[Recorded information]:
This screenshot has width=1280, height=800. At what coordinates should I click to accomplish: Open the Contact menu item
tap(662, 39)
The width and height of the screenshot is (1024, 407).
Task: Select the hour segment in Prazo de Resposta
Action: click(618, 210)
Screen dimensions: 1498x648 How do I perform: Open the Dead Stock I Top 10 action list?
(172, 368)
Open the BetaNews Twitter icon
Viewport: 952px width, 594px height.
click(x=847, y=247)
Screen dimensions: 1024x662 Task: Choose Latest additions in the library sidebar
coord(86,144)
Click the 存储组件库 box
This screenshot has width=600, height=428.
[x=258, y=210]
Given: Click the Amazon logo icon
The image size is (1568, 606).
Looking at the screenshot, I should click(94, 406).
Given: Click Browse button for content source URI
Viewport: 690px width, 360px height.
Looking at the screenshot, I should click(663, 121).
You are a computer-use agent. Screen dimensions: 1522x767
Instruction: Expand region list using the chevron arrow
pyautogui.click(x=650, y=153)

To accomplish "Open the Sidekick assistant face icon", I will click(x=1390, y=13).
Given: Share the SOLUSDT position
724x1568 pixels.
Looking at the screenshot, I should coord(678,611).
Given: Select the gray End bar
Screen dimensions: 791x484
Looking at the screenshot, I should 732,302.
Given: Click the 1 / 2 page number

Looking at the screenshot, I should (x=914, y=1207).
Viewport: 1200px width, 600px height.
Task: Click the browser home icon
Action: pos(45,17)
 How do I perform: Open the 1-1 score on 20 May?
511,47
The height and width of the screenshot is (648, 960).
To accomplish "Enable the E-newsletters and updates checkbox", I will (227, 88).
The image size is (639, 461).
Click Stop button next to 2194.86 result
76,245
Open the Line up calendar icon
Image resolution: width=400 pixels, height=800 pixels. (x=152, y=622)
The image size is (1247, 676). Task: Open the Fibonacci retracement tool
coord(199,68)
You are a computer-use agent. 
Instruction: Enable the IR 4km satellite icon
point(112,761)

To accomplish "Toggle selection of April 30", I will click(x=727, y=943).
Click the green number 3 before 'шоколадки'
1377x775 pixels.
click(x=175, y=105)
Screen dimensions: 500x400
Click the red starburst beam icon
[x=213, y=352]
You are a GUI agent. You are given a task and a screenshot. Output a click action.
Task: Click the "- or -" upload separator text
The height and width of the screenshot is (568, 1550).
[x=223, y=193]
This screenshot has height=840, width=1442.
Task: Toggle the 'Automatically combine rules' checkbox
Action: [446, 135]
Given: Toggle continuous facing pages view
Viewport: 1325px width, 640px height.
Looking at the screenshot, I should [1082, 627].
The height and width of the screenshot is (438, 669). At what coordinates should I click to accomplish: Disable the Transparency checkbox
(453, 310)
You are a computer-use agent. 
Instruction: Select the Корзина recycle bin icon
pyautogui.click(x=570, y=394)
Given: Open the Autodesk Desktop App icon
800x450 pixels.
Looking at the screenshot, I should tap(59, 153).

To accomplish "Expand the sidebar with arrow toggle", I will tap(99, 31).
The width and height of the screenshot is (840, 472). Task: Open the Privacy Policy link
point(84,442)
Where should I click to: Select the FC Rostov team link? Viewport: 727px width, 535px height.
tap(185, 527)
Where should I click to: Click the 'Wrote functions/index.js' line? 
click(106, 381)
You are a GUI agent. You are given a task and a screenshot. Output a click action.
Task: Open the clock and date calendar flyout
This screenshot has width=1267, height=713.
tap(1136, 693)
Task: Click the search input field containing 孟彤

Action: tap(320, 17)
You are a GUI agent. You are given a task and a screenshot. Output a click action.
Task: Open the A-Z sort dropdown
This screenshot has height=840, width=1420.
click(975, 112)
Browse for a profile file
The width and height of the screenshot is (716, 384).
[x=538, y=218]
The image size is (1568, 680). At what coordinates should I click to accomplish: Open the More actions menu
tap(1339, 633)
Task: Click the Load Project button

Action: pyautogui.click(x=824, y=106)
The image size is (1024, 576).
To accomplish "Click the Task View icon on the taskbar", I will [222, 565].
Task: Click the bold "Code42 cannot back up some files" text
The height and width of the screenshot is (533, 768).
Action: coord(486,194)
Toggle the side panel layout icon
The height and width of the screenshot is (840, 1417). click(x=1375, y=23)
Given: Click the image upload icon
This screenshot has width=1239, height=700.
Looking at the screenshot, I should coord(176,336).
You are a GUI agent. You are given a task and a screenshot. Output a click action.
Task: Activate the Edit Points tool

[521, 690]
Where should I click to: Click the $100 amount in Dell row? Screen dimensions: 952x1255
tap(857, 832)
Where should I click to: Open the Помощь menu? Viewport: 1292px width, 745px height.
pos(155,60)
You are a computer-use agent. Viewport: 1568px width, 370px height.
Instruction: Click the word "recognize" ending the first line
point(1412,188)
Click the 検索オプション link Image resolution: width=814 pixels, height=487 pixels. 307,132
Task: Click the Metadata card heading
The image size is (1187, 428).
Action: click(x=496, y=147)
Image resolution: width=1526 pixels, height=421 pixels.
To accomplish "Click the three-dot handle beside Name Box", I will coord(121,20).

[Exercise goal]: Would you copy out each record precisely as it stands?

[Solution for this exercise]:
This screenshot has width=1280, height=800. At what coordinates should I click to accomplish: Open the Contact menu item
tap(662, 39)
The width and height of the screenshot is (1024, 407).
Task: Select the hour segment in Prazo de Resposta
Action: click(618, 210)
Screen dimensions: 1498x648 How do I perform: Open the Dead Stock I Top 10 action list?
(172, 368)
Open the BetaNews Twitter icon
Viewport: 952px width, 594px height.
click(x=847, y=247)
Screen dimensions: 1024x662 Task: Choose Latest additions in the library sidebar
coord(86,144)
Click the 存储组件库 box
This screenshot has width=600, height=428.
[x=258, y=210]
Given: Click the Amazon logo icon
The image size is (1568, 606).
Looking at the screenshot, I should click(94, 406).
Given: Click Browse button for content source URI
Viewport: 690px width, 360px height.
Looking at the screenshot, I should click(663, 121).
You are a computer-use agent. Screen dimensions: 1522x767
Instruction: Expand region list using the chevron arrow
pyautogui.click(x=650, y=153)

To accomplish "Open the Sidekick assistant face icon", I will click(x=1390, y=13).
Given: Share the SOLUSDT position
724x1568 pixels.
Looking at the screenshot, I should coord(678,611).
Given: Select the gray End bar
Screen dimensions: 791x484
Looking at the screenshot, I should 732,302.
Given: Click the 1 / 2 page number

Looking at the screenshot, I should (x=914, y=1207).
Viewport: 1200px width, 600px height.
Task: Click the browser home icon
Action: pos(45,17)
 How do I perform: Open the 1-1 score on 20 May?
511,47
The height and width of the screenshot is (648, 960).
To accomplish "Enable the E-newsletters and updates checkbox", I will (227, 88).
The image size is (639, 461).
Click Stop button next to 2194.86 result
76,245
Open the Line up calendar icon
Image resolution: width=400 pixels, height=800 pixels. (x=152, y=622)
The image size is (1247, 676). Task: Open the Fibonacci retracement tool
coord(199,68)
You are a computer-use agent. 
Instruction: Enable the IR 4km satellite icon
point(112,761)

To accomplish "Toggle selection of April 30", I will click(x=727, y=943).
Click the green number 3 before 'шоколадки'
1377x775 pixels.
click(x=175, y=105)
Screen dimensions: 500x400
Click the red starburst beam icon
[x=213, y=352]
You are a GUI agent. You are given a task and a screenshot. Output a click action.
Task: Click the "- or -" upload separator text
The height and width of the screenshot is (568, 1550).
[x=223, y=193]
This screenshot has height=840, width=1442.
Task: Toggle the 'Automatically combine rules' checkbox
Action: [446, 135]
Given: Toggle continuous facing pages view
Viewport: 1325px width, 640px height.
Looking at the screenshot, I should [1082, 627].
The height and width of the screenshot is (438, 669). At what coordinates should I click to accomplish: Disable the Transparency checkbox
(453, 310)
You are a computer-use agent. 
Instruction: Select the Корзина recycle bin icon
pyautogui.click(x=570, y=394)
Given: Open the Autodesk Desktop App icon
800x450 pixels.
Looking at the screenshot, I should tap(59, 153).

To accomplish "Expand the sidebar with arrow toggle", I will tap(99, 31).
The width and height of the screenshot is (840, 472). Task: Open the Privacy Policy link
point(84,442)
Where should I click to: Select the FC Rostov team link? Viewport: 727px width, 535px height.
tap(185, 527)
Where should I click to: Click the 'Wrote functions/index.js' line? 
click(106, 381)
You are a GUI agent. You are given a task and a screenshot. Output a click action.
Task: Open the clock and date calendar flyout
This screenshot has width=1267, height=713.
tap(1136, 693)
Task: Click the search input field containing 孟彤

Action: tap(320, 17)
You are a GUI agent. You are given a task and a screenshot. Output a click action.
Task: Open the A-Z sort dropdown
This screenshot has height=840, width=1420.
click(975, 112)
Browse for a profile file
The width and height of the screenshot is (716, 384).
[x=538, y=218]
The image size is (1568, 680). At what coordinates should I click to accomplish: Open the More actions menu
tap(1339, 633)
Task: Click the Load Project button

Action: pyautogui.click(x=824, y=106)
The image size is (1024, 576).
To accomplish "Click the Task View icon on the taskbar", I will [222, 565].
Task: Click the bold "Code42 cannot back up some files" text
The height and width of the screenshot is (533, 768).
Action: coord(486,194)
Toggle the side panel layout icon
The height and width of the screenshot is (840, 1417). click(x=1375, y=23)
Given: Click the image upload icon
This screenshot has width=1239, height=700.
Looking at the screenshot, I should coord(176,336).
You are a GUI agent. You are given a task and a screenshot. Output a click action.
Task: Activate the Edit Points tool

[521, 690]
Where should I click to: Click the $100 amount in Dell row? Screen dimensions: 952x1255
tap(857, 832)
Where should I click to: Open the Помощь menu? Viewport: 1292px width, 745px height.
pos(155,60)
You are a computer-use agent. Viewport: 1568px width, 370px height.
Instruction: Click the word "recognize" ending the first line
point(1412,188)
Click the 検索オプション link Image resolution: width=814 pixels, height=487 pixels. 307,132
Task: Click the Metadata card heading
The image size is (1187, 428).
Action: click(x=496, y=147)
Image resolution: width=1526 pixels, height=421 pixels.
To accomplish "Click the three-dot handle beside Name Box", I will coord(121,20).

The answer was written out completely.